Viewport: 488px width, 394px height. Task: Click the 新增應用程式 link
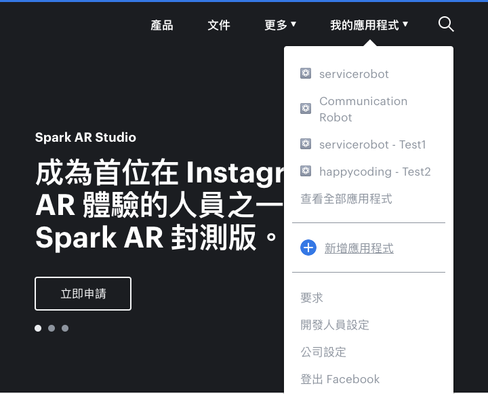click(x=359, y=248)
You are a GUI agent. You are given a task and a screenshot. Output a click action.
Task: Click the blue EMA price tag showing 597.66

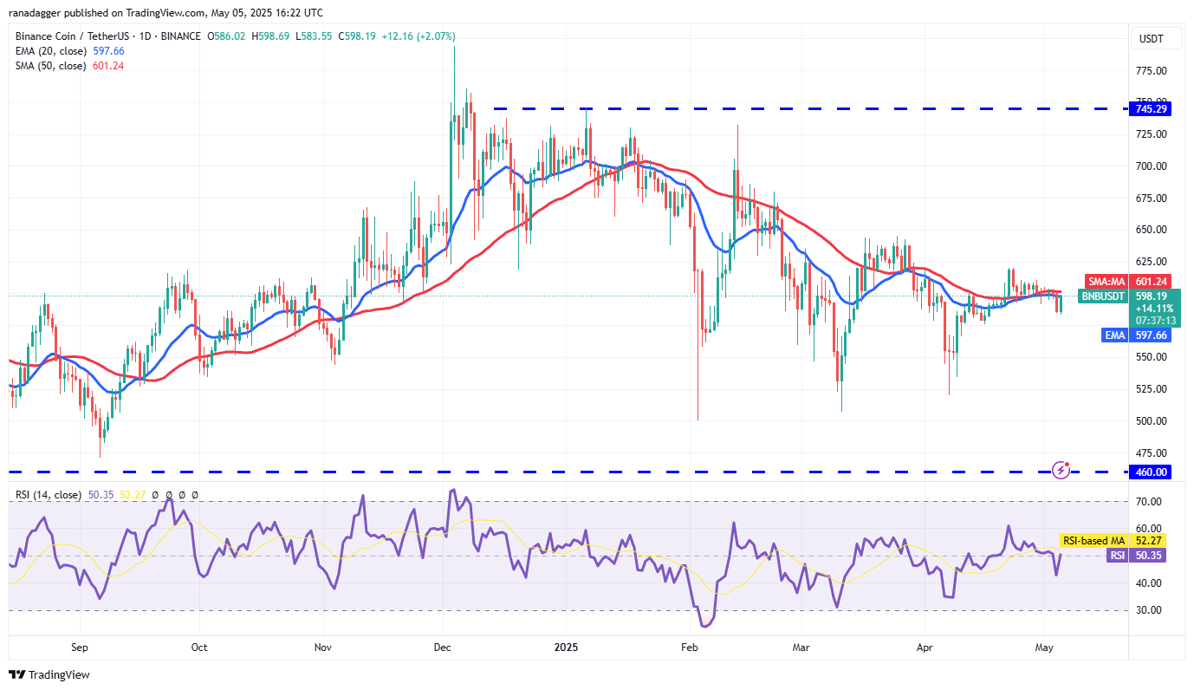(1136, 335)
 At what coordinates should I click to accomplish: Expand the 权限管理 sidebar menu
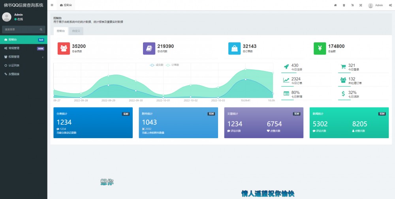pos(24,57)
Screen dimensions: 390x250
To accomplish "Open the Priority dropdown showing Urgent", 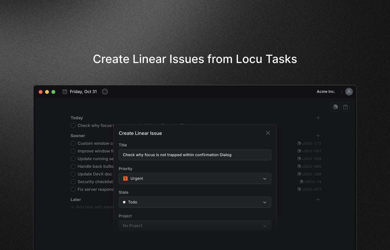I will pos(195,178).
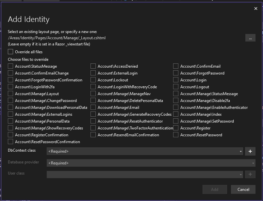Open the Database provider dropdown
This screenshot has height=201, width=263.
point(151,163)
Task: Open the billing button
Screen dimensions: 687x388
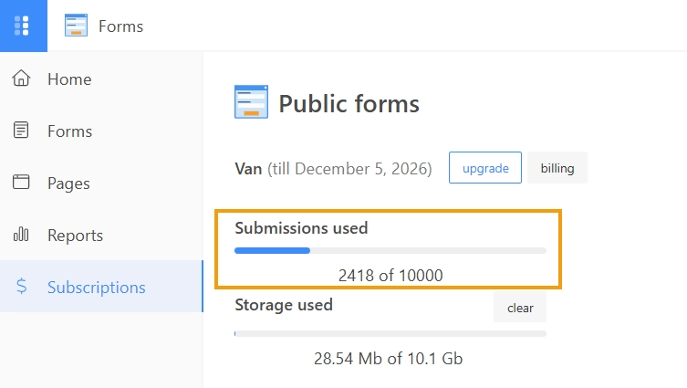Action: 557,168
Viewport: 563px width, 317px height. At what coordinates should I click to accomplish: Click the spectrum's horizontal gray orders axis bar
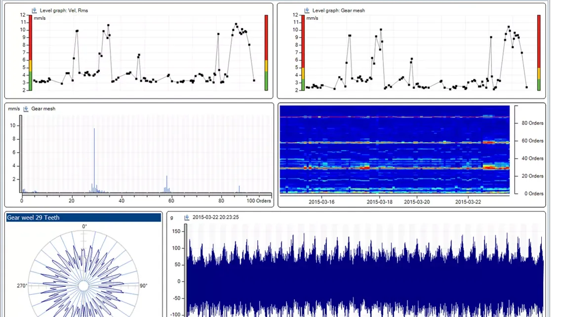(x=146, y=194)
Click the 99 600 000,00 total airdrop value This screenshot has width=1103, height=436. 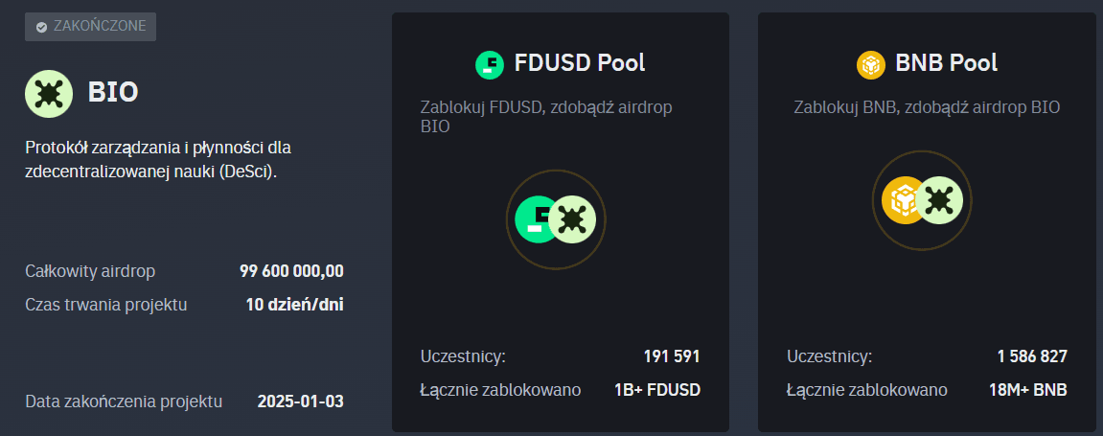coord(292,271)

☆ ☆ ☆

Problem statement:
Give again, word for word, the lines above from the first one through the one containing "Screen dimensions: 390x250"; no pictures.

Problem solution:
Viewport: 488px width, 394px height. Task: Click the 新增應用程式 link
click(x=359, y=248)
You are a GUI agent. You are given a task and a screenshot. Output a click action.
Task: Click the blue EMA price tag showing 597.66

(1136, 335)
 At what coordinates should I click to accomplish: Expand the 权限管理 sidebar menu
pos(24,57)
Screen dimensions: 390x250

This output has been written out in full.